Regulus smiles, it’s too much teeth to be a nice one, “You told me to not be worry about that. That you would fix it.”

 

“I did,” Riddle says, child like wonder in his voice as he continues to play the game.

 

“You found a way to cure death?” Regulus asks wariness in his tone, looking up from the board.

 

“Not cure it,” he reached into his pocket, “prevent it,” he says pulling out a small box.

 

“Do you remember what I told you?” Regulus asks, “when you told me that. I said that you should play with what the gods made and you laughed,”

 

“You said that people ignore gods until they need them. You said that they wouldn’t heed my prayers. Well, guess what, they did.”

 

Regulus looks at him with curiosity in his eyes, a thirst for knowledge that Riddle matched. He hands the boy the box.

 

Regulus opens it. Two viles sit there. One with liquid gold. Shining brightly, yelling life.
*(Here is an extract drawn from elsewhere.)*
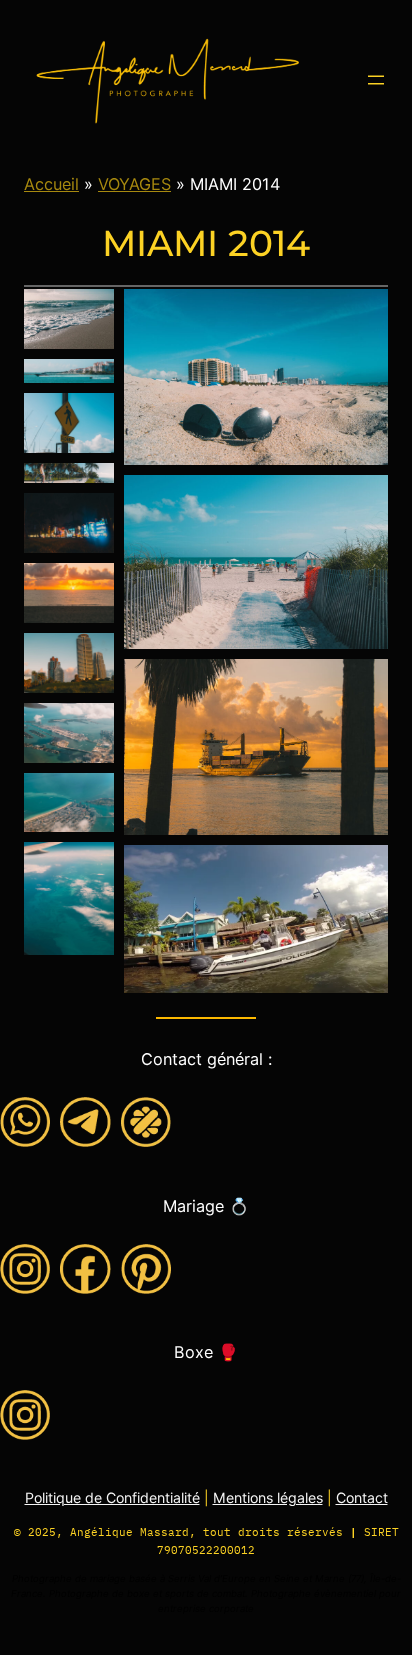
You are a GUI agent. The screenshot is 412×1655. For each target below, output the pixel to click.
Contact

One silver, it look liked death.

 

He grabbed the gold vial, read the Greek inscription, Ichor, it said.

 

“Ichor?” Regulus asked, wondering how the fuck did Voldemort get a gods blood.

 

“Yes,” he whispered, in parseltongue.

 

Regulus sighed, this wasn’t natural.

 

“If you do this there will be a price to pay.” He said,

“Isn’t there always?” Riddle replied.

 

Regulus looked at the vials once more, he knew how they worked, they link lives. One of them drinks the sliver vial, and they die while the other thing the gold one and becomes inmortal.

 

Regulus agreed.

 

Riddle grabs to goblets, they both slash their hands, pouring each vial into the receiving goblet.

 

Before drinking, Regulus looked around, his father’s desk, the one he used to hide in with Sirius. A window overlooking the streets, everything made of a dark wood, not as dark as his came mind you, but dark enough.

 

Regulus circled his fingers around the goblet, letting the poison seep into the metal before handing it to Tom.

 

“To live…” Riddle toasted,

“For ever,” Regulus replied.

 

They both drank the liquid, but Regulus kept it in his mouth, not going to die like this.

 

He stumbled without his cane. Riddle went over to grab him, setting him down on a chair thinking it was a side effect of the potion.

 

Regulus hands gripped his cane.

 

“Your sacrifice will not be forgotten,” Riddle smiled, almost sorrowfully, “You will not be forgotten. In many ways you have shown me what it is to have a son.”

 

Regulus smacks his cane over Riddles face, the goblet he was holding falls to the floor along side of Tom.

 

Regulus spits the potion into the fire place as he murmurs, "Fides est periculosa ludum,” trustis a dangerous game.

 

“Don’t play it with someone who knows better.” He told the dark lord’s unconscious body.

 

He would wake soon, they would both duel, the house would glow green, then burn and Regulus would walk out.

————————-

How far am I going to fly with broken wings? Is it too late to fly when I’m already drowning? 

——- Does Icarus’ freedom taste like ashes too?